Descubriendo al hombre auténtico que hay dentro de mí

Foto de Todd Quackenbush
Mi nombre es Alberto y tengo 32 años. De pequeño me hacía muchas preguntas acerca de lo que me pasaba. Como, por causa de mi entorno, nunca me atreví a preguntar a nadie ni a buscar una ayuda que no imaginaba que existía, me figuraba las respuestas a partir de lo que la sociedad y el entorno, dañino, me transmitía.
Pero gracias a Dios (hay quien diría por azar), las verdaderas respuestas llegaron a mí, y con ellas el auxilio que necesitaba. Mi testimonio, como el de todos, daría para un libro grueso, pero intentaré resumirlo y comprimirlo en estas líneas.
Crecí escuchando que había personas que nacían siendo gays. Eso no me encajaba. Yo, que siempre he tenido mucha memoria, recordaba a la perfección cuando siendo muy pequeño me sentía atraído por las chicas, no por los chicos. Me gustaban los juegos de niños y veía a las niñas como personas diferentes. Sin embargo, en la niñez más avanzada, tenía atracción por el mismo sexo. Y había otra cosa que sí que había tenido siempre: la sensibilidad. Siempre había sido más sensible que mis hermanos. Era muy creativo, buen dibujante, las películas tristes me afectaban demasiado (igual que las noticias impactantes) y sentía demasiada empatía por las personas que veía sufrir por la calle.

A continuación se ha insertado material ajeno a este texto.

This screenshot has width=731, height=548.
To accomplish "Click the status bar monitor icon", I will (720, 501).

Mi entorno me decía que la sensibilidad era de niñas, de débiles y de lo opuesto a ser un hombre hecho y derecho.
Al mismo tiempo era el pequeño de cinco hermanos, y era el preferido de mi madre. Era un niño alegre y cariñoso. Pero mi madre, nunca con mala intención, era dominante, invasiva, controlaba todas mis actitudes y me sobreprotegía demasiado. Mi padre, por otro lado, aunque era un padre entregado, estaba siempre condicionado por las decisiones de mi madre. Ella era la que mandaba en casa y él no cortaba esta intensidad maternal. En momentos en que yo necesité que mi padre me apartase de mi madre y me hiciese sentir un niño libre y valiente, no supo hacerlo. A veces yo me sentía “inferior” o menos capaz que mis hermanos mayores. Mi lugar no era con los fuertes, sino en la zona de confort y en el consuelo de mi madre. Mis hermanos, a su vez, se encargaron de que no me saliese de ese lugar. Se metían conmigo, se burlaban y reforzaban esta inseguridad.

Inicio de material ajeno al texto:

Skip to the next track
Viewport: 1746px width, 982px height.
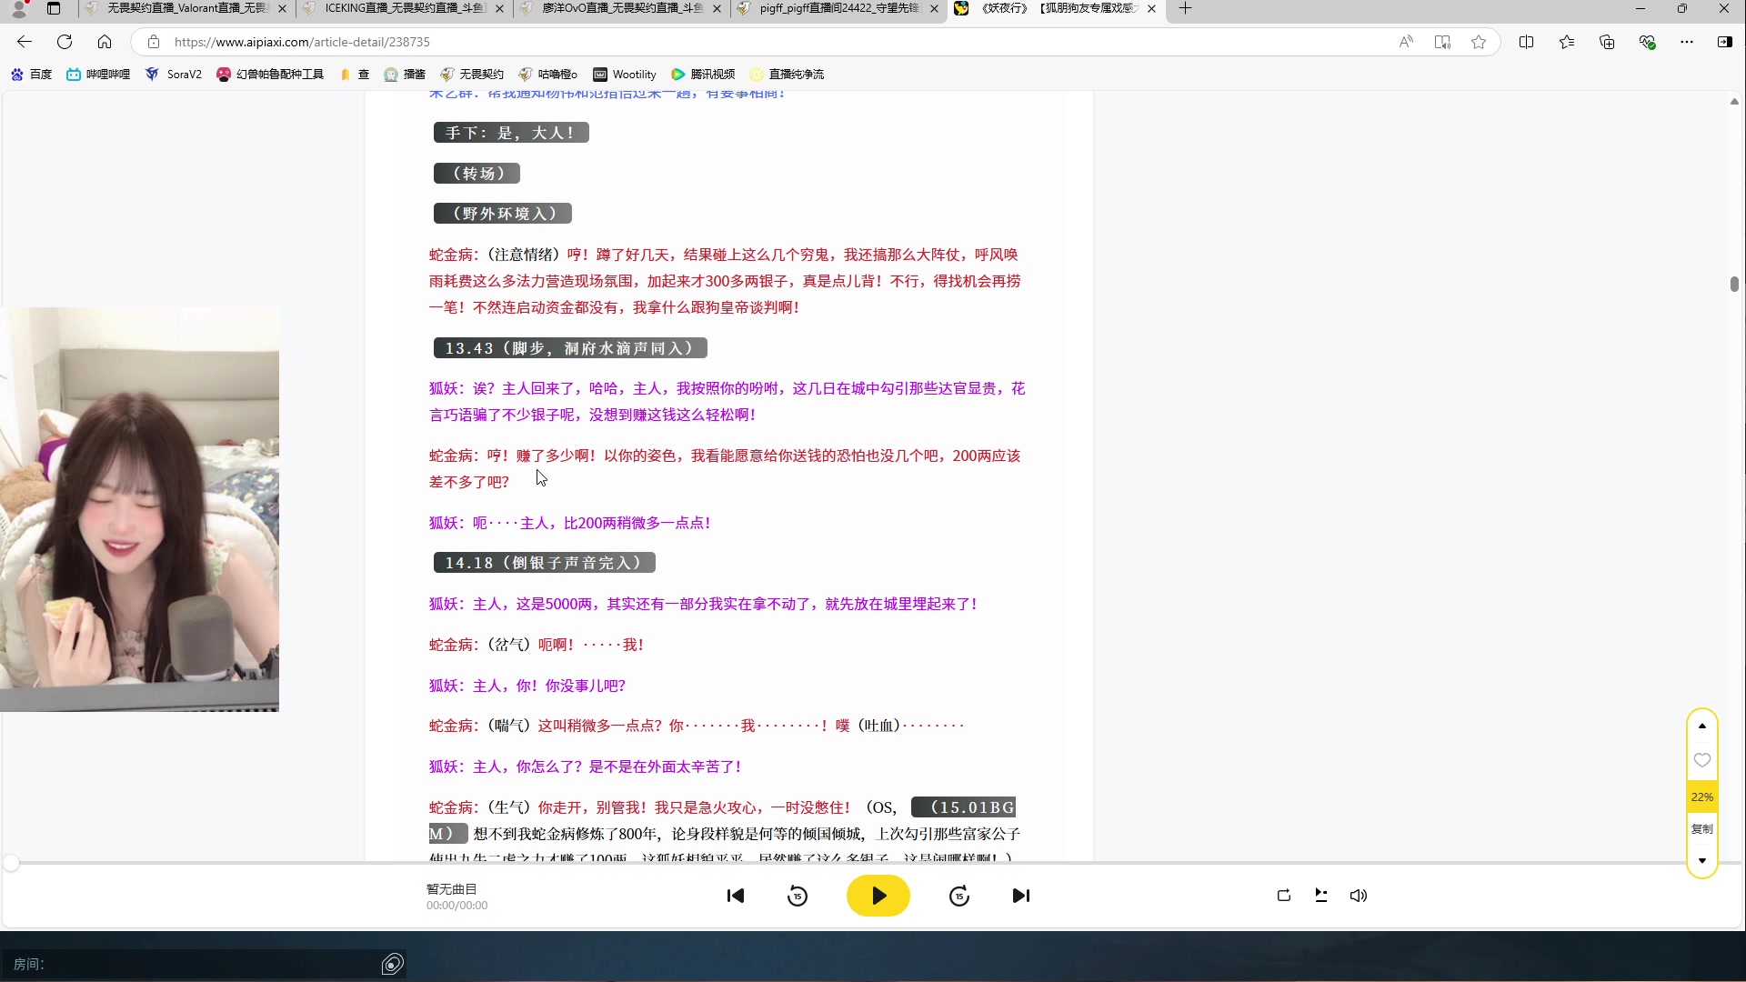pos(1021,896)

De mayor me convertí en alguien que ocultaba la atracción por el mismo sexo. No quería tener esos sentimientos, así que lo tapaba como podía y nadie me descubrió nunca, ya que me convertí en alguien muy perfeccionista. Pero todo el dolor interior surgía una y otra vez a través de miedos, inseguridades, máscaras y, sobre todo, masturbación y pornografía. Me sentía mal conmigo mismo. Nunca podría sentirme atraído por una chica, ni menos casarme y formar una familia. Además, tenía pocos amigos varones, y demasiadas amigas. Las amistades masculinas y, sobre todo, los grupos numerosos de hombres, me imponían demasiado y me hacían sentirme pequeño. Y mi relación con mi madre era muy mala. Sin entender por qué, mi madre despertaba en mí una tensión y un estrés exagerado solo con su sola presencia, y yo no entendía el porqué.
Pero a los 26 años encontré un curso que hablaba de esto como algo que se podía trabajar para volver a reencontrarme con la masculinidad de la que desconecté (y digo desconecté porque siempre estuvo ahí), porque algo en el proceso de maduración no fue como es debido. Descubrí que había muchísimos más hombres de los que yo pensaba que pasaban por mi misma situación. Dejé de sentirme extraño y despreciable, y empecé un proceso de indagar en mi pasado, de ver la causa de mi estado, lo que me había llevado a tener estos sentimientos. Pude entender que todos los varones tienen una masculinidad propia intacta, pero es una masculinidad que cada uno tiene que reconocer en el proceso de maduración de la infancia, a través de referentes masculinos positivos, que le reafirman y le hacen sentirse bien con esa masculinidad. En mi caso, comprendí cómo nadie me había reafirmado, y cómo por mi cuenta no había sido capaz de sentirme seguro con mi masculinidad. Por ese motivo, había empezado a erotizar a los hombres, viendo en ellos cualidades que, en mi interior, no creía poseer. Aprendí que mi sensibilidad, algo que yo siempre había ocultado y rechazado, algo que me había hecho sentir siempre menos masculino que los demás, era en realidad un don valioso, y algo que poseían muchos hombres. Eso no quitaba que esa sensibilidad había filtrado poco mi forma de percibir mis experiencias prematuras en el entorno familiar, y eso había acabado perjudicando mi conquista de la masculinidad. En el proceso se me dieron herramientas para empezar a trabajar esa herida y mi vida empezó a cambiar. A través de actos de voluntad, mis amistades masculinas se ampliaron y las femeninas empezaron a disminuir. Incluso empecé a practicar deportes de equipo (algo de lo que siempre había huido) y a disfrutar de ello, sintiéndome una pieza importante. Me desenganché de la masturbación y pornografía. Y aprendí también a perdonar a mi madre, a aceptarla y a quererla como es, y a aceptar y a amar mi sensibilidad, incluso sintiéndome más masculino con ella.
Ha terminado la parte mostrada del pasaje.